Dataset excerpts

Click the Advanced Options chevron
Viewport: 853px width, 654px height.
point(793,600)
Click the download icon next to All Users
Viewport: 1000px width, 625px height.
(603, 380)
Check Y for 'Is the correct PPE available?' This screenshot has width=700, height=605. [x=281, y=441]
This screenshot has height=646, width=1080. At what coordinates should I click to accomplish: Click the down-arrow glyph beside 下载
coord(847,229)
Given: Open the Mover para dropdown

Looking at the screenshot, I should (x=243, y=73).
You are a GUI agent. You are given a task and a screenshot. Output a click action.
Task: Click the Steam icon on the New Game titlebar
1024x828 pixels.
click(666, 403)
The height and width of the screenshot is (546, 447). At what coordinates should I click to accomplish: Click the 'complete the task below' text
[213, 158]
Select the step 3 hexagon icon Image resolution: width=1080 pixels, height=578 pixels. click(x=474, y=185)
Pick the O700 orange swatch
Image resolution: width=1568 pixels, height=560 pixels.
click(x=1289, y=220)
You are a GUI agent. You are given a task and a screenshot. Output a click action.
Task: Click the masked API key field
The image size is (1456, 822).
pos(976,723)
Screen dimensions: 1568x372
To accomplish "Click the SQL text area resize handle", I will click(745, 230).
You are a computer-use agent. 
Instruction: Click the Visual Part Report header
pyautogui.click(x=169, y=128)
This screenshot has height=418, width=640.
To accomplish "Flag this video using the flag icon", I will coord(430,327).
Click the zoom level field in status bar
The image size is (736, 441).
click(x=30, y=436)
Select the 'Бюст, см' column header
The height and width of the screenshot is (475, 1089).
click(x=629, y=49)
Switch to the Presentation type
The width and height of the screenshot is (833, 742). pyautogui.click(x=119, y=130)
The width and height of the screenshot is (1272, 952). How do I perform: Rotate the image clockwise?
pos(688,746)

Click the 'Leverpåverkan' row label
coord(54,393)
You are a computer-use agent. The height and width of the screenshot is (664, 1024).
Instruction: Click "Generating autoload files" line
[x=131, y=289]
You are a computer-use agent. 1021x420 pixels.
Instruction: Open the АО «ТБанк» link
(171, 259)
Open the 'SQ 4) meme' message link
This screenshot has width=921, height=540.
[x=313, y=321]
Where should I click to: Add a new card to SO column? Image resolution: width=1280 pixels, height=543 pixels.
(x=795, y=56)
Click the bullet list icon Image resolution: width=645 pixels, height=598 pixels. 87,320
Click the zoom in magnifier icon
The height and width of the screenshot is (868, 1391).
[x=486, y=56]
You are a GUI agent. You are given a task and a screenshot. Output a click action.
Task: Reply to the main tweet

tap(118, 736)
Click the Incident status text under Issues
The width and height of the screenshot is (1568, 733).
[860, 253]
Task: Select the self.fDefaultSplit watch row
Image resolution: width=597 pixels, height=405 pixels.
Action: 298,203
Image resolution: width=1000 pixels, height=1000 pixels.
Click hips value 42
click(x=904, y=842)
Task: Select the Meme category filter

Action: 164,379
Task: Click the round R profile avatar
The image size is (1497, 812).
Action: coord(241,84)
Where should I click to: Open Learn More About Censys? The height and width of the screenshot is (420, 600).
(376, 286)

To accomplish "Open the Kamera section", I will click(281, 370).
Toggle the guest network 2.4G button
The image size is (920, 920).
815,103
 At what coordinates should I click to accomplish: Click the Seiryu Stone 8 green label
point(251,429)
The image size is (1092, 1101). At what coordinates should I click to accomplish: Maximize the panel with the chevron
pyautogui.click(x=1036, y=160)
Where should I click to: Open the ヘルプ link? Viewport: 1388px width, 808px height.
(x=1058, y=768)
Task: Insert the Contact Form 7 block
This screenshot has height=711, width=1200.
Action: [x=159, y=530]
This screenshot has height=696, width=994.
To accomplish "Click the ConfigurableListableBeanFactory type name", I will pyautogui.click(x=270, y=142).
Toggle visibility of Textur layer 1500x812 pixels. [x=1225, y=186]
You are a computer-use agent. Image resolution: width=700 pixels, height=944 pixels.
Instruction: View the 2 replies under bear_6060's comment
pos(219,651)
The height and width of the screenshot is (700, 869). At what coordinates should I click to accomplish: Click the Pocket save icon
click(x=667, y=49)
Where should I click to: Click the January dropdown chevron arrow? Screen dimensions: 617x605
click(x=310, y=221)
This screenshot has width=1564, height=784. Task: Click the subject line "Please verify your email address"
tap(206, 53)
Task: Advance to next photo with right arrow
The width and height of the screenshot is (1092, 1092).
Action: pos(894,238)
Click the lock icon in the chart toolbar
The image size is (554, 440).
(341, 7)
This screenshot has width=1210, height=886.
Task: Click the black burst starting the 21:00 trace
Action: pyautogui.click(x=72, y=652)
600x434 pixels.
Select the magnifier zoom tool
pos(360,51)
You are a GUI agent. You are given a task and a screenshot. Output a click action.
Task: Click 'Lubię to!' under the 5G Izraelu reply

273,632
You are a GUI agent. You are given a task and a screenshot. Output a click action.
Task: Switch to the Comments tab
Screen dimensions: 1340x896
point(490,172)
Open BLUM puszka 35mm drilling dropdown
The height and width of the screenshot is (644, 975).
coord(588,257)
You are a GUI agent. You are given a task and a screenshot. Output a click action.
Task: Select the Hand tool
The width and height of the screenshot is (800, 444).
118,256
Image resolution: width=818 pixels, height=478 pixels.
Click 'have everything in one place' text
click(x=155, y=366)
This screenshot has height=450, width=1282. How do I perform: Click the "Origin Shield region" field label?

ACTION ITEM
Copy out each record above exactly, leaving nothing out.

ANSWER TO THIS TASK
Click the Advanced Options chevron
Viewport: 853px width, 654px height.
point(793,600)
Click the download icon next to All Users
Viewport: 1000px width, 625px height.
(603, 380)
Check Y for 'Is the correct PPE available?' This screenshot has width=700, height=605. [x=281, y=441]
This screenshot has height=646, width=1080. At what coordinates should I click to accomplish: Click the down-arrow glyph beside 下载
coord(847,229)
Given: Open the Mover para dropdown

Looking at the screenshot, I should (x=243, y=73).
You are a GUI agent. You are given a task and a screenshot. Output a click action.
Task: Click the Steam icon on the New Game titlebar
1024x828 pixels.
click(666, 403)
The height and width of the screenshot is (546, 447). At what coordinates should I click to accomplish: Click the 'complete the task below' text
[213, 158]
Select the step 3 hexagon icon Image resolution: width=1080 pixels, height=578 pixels. click(x=474, y=185)
Pick the O700 orange swatch
Image resolution: width=1568 pixels, height=560 pixels.
click(x=1289, y=220)
You are a GUI agent. You are given a task and a screenshot. Output a click action.
Task: Click the masked API key field
The image size is (1456, 822).
pos(976,723)
Screen dimensions: 1568x372
To accomplish "Click the SQL text area resize handle", I will click(745, 230).
You are a computer-use agent. 
Instruction: Click the Visual Part Report header
pyautogui.click(x=169, y=128)
This screenshot has height=418, width=640.
To accomplish "Flag this video using the flag icon", I will coord(430,327).
Click the zoom level field in status bar
The image size is (736, 441).
click(x=30, y=436)
Select the 'Бюст, см' column header
The height and width of the screenshot is (475, 1089).
click(x=629, y=49)
Switch to the Presentation type
The width and height of the screenshot is (833, 742). pyautogui.click(x=119, y=130)
The width and height of the screenshot is (1272, 952). How do I perform: Rotate the image clockwise?
pos(688,746)

Click the 'Leverpåverkan' row label
coord(54,393)
You are a computer-use agent. The height and width of the screenshot is (664, 1024).
Instruction: Click "Generating autoload files" line
[x=131, y=289]
You are a computer-use agent. 1021x420 pixels.
Instruction: Open the АО «ТБанк» link
(171, 259)
Open the 'SQ 4) meme' message link
This screenshot has width=921, height=540.
[x=313, y=321]
Where should I click to: Add a new card to SO column? Image resolution: width=1280 pixels, height=543 pixels.
(x=795, y=56)
Click the bullet list icon Image resolution: width=645 pixels, height=598 pixels. 87,320
Click the zoom in magnifier icon
The height and width of the screenshot is (868, 1391).
[x=486, y=56]
You are a GUI agent. You are given a task and a screenshot. Output a click action.
Task: Reply to the main tweet

tap(118, 736)
Click the Incident status text under Issues
The width and height of the screenshot is (1568, 733).
[860, 253]
Task: Select the self.fDefaultSplit watch row
Image resolution: width=597 pixels, height=405 pixels.
Action: 298,203
Image resolution: width=1000 pixels, height=1000 pixels.
Click hips value 42
click(x=904, y=842)
Task: Select the Meme category filter

Action: 164,379
Task: Click the round R profile avatar
The image size is (1497, 812).
Action: coord(241,84)
Where should I click to: Open Learn More About Censys? The height and width of the screenshot is (420, 600).
(376, 286)

To accomplish "Open the Kamera section", I will click(281, 370).
Toggle the guest network 2.4G button
The image size is (920, 920).
815,103
 At what coordinates should I click to accomplish: Click the Seiryu Stone 8 green label
point(251,429)
The image size is (1092, 1101). At what coordinates should I click to accomplish: Maximize the panel with the chevron
pyautogui.click(x=1036, y=160)
Where should I click to: Open the ヘルプ link? Viewport: 1388px width, 808px height.
(x=1058, y=768)
Task: Insert the Contact Form 7 block
This screenshot has height=711, width=1200.
Action: [x=159, y=530]
This screenshot has height=696, width=994.
To accomplish "Click the ConfigurableListableBeanFactory type name", I will pyautogui.click(x=270, y=142).
Toggle visibility of Textur layer 1500x812 pixels. [x=1225, y=186]
You are a computer-use agent. Image resolution: width=700 pixels, height=944 pixels.
Instruction: View the 2 replies under bear_6060's comment
pos(219,651)
The height and width of the screenshot is (700, 869). At what coordinates should I click to accomplish: Click the Pocket save icon
click(x=667, y=49)
Where should I click to: Click the January dropdown chevron arrow? Screen dimensions: 617x605
click(x=310, y=221)
This screenshot has width=1564, height=784. Task: Click the subject line "Please verify your email address"
tap(206, 53)
Task: Advance to next photo with right arrow
The width and height of the screenshot is (1092, 1092).
Action: pos(894,238)
Click the lock icon in the chart toolbar
The image size is (554, 440).
(341, 7)
This screenshot has width=1210, height=886.
Task: Click the black burst starting the 21:00 trace
Action: pyautogui.click(x=72, y=652)
600x434 pixels.
Select the magnifier zoom tool
pos(360,51)
You are a GUI agent. You are given a task and a screenshot. Output a click action.
Task: Click 'Lubię to!' under the 5G Izraelu reply

273,632
You are a GUI agent. You are given a task and a screenshot. Output a click action.
Task: Switch to the Comments tab
Screen dimensions: 1340x896
point(490,172)
Open BLUM puszka 35mm drilling dropdown
The height and width of the screenshot is (644, 975).
coord(588,257)
You are a GUI agent. You are given a task and a screenshot. Output a click action.
Task: Select the Hand tool
The width and height of the screenshot is (800, 444).
118,256
Image resolution: width=818 pixels, height=478 pixels.
Click 'have everything in one place' text
click(x=155, y=366)
This screenshot has height=450, width=1282. How do I perform: Click the "Origin Shield region" field label?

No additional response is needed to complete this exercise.